Es un mérito de la película -y de las reinas que, a pesar de cualquier recelo posterior, dieron tanto de sí en París- que la propia película ya parece lidiar con gran parte de esta tensión. Las realidades de las que hablan continuamente las reinas y sus seguidores -su falta de hogar, su incapacidad para tener el estilo de vida prometido por programas como Dinastía- son también realidades que están en el centro de la realización del documental. En muchos sentidos, esta es una historia sobre los privilegios de la identidad y las formas en que los excluidos de esos privilegios han encontrado para cuestionarlos y subvertirlos.

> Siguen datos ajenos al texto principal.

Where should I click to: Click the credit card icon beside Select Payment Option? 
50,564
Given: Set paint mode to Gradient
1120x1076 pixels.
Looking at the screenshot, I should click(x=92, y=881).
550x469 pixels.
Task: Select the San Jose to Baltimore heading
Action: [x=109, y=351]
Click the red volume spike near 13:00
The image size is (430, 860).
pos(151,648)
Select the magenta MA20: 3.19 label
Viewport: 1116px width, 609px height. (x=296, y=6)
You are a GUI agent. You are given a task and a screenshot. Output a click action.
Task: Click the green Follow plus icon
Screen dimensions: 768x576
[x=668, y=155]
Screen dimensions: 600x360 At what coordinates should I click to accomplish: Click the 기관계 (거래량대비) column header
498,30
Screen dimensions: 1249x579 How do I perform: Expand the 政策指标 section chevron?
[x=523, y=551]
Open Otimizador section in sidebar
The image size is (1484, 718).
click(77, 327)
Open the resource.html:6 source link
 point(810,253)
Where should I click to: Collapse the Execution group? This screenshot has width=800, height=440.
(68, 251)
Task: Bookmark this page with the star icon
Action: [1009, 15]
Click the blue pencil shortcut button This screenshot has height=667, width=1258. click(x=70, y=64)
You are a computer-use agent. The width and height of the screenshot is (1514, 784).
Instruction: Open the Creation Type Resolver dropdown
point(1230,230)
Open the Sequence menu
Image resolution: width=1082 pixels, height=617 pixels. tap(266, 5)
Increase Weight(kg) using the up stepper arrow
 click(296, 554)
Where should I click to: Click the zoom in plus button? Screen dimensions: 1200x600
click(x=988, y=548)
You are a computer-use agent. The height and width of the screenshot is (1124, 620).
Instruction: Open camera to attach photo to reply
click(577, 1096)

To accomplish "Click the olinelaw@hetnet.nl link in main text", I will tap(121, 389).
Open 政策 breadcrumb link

Lo que hace que la conversación que suscita la película merezca aún más la pena. Y toda esa charla también da a Livingston, así como al público, la oportunidad de reflexionar sobre el momento de la película. «Había una intensidad en la forma en que vivíamos y en la forma en que nos reuníamos», dice Livingston sobre ese periodo de su vida, «porque había una intensa necesidad de sustento para la comunidad y para los demás». Paris Is Burning es la prueba.

CORRECCIÓN: Este post ha sido actualizado para aclarar la naturaleza de la disputa entre algunos de los sujetos de Paris Is Burning* y sus creadores.